Wow. That was very educational and revealing. Thank you.

My experience with IT is very limited and focuses more on devices and their local software than networking: ZX Spectrum, CP/M, Z80 Assembler, MS DOS, BASIC, Pascal, C++, MS Visual FoxPro, 68k Macs+Networking, Proxy servers and Windows 3.1 networking, bunch of different Linux on PC, Palm, first Android, bunch of WiFi routers, NT4 DC Ubuntu server 12.04, smart switches, and finally bunch of beautiful and fun Linux server software (NethServer, Nextcloud, Jellyfin, Webmin, pfSense, ntopng, Moodle, Joomla…)

Since I graduated in 1996, you can imagine that most of the things I learned – I learned myself. I’m even trying to do a little Kotlin. But I am truly captivated by Linux server software. How amazing it is, and how well developed it is, and how quickly it is growing.

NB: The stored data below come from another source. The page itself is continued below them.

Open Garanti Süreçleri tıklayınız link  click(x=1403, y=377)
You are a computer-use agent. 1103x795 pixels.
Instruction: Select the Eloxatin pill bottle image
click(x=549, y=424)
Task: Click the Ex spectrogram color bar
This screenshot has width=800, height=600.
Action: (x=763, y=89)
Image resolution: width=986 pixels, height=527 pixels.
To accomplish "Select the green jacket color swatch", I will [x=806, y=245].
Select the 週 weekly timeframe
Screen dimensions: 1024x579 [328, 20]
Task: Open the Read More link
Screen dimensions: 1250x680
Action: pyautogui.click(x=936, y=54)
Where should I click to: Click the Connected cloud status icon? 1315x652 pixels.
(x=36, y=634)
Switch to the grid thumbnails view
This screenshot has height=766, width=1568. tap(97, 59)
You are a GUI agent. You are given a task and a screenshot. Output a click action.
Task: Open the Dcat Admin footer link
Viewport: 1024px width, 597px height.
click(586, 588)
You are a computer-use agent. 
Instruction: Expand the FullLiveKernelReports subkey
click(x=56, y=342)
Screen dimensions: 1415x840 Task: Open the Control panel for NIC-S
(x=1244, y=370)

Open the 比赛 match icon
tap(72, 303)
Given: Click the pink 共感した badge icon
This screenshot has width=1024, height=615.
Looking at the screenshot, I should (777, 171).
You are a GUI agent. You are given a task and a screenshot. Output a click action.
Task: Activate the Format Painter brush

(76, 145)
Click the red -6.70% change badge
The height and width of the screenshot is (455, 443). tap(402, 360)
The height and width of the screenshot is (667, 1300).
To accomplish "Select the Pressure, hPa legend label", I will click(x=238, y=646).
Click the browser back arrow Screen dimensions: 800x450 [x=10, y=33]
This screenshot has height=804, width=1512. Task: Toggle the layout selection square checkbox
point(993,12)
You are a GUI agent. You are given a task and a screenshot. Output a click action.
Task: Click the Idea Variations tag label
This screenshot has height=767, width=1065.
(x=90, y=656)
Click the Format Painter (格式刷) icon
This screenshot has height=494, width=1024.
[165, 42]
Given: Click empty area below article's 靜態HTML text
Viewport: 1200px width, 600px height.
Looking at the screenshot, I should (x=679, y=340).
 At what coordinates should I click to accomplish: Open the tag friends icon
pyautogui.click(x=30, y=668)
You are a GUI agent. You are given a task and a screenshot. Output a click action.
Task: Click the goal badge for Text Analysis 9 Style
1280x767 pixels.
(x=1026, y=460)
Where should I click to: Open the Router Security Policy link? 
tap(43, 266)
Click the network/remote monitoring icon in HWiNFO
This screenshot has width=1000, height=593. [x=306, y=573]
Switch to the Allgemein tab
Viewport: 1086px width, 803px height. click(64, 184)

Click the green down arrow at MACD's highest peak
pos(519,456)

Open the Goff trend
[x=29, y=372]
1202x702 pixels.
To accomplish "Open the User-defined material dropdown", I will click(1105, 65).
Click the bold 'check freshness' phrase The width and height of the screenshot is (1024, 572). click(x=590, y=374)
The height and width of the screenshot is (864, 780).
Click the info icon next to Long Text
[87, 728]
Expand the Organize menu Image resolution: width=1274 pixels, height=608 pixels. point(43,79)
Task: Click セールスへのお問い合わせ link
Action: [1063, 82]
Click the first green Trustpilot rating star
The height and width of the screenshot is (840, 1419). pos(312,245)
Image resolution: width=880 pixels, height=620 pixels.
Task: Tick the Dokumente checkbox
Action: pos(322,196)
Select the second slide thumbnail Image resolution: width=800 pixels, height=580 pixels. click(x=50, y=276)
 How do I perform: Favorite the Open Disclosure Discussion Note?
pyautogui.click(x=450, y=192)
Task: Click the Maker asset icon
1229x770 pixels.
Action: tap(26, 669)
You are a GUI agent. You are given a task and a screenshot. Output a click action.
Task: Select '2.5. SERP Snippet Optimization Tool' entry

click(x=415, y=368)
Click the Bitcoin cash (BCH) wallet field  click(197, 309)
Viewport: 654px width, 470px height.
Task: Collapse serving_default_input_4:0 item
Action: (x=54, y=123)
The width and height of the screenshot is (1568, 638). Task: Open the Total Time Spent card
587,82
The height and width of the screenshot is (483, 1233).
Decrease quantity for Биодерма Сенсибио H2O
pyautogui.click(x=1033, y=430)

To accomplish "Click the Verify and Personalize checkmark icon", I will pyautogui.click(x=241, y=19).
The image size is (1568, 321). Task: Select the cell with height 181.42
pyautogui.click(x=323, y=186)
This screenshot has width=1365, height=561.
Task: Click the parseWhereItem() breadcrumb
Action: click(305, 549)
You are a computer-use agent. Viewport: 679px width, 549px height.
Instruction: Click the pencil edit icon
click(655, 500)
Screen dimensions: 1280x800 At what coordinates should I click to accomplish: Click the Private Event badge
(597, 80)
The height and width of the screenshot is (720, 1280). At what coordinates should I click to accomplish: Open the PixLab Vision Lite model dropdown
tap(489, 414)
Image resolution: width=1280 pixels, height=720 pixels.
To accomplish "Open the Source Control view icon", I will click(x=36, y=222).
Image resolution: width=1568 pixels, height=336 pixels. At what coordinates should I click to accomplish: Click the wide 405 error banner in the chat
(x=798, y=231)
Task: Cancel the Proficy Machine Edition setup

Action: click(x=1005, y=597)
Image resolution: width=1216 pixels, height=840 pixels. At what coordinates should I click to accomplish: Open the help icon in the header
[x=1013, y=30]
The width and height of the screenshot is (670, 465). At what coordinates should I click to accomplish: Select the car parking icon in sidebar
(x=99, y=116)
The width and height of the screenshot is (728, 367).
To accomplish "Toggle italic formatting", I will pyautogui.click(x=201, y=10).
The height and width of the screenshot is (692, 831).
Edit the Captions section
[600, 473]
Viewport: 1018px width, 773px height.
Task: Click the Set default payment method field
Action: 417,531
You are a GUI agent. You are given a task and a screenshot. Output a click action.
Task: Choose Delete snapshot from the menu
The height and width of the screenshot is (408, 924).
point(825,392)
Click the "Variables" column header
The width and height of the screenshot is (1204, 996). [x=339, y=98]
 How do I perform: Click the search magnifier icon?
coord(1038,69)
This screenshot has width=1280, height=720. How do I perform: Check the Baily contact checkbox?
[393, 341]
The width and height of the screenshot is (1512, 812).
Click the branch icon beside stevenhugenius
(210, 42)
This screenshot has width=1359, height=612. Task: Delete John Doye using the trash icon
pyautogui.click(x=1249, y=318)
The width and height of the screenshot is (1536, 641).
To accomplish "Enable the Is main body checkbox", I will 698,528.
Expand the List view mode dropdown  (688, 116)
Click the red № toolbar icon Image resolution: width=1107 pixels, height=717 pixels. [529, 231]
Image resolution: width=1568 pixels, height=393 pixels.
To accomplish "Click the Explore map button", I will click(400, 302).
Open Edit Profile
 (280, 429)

So, what you explained is really cool. I understand that in reality the concepts of communication and protocols, files and file systems, data and databases – not an area for reinventing a wheel. The only reason to “reinvent a wheel” is to avoid legal fees, or try to improve the speed. That is why Mac desktop interface in 1984 conceptually isn’t much different from 2023. Reason and simplicity rule.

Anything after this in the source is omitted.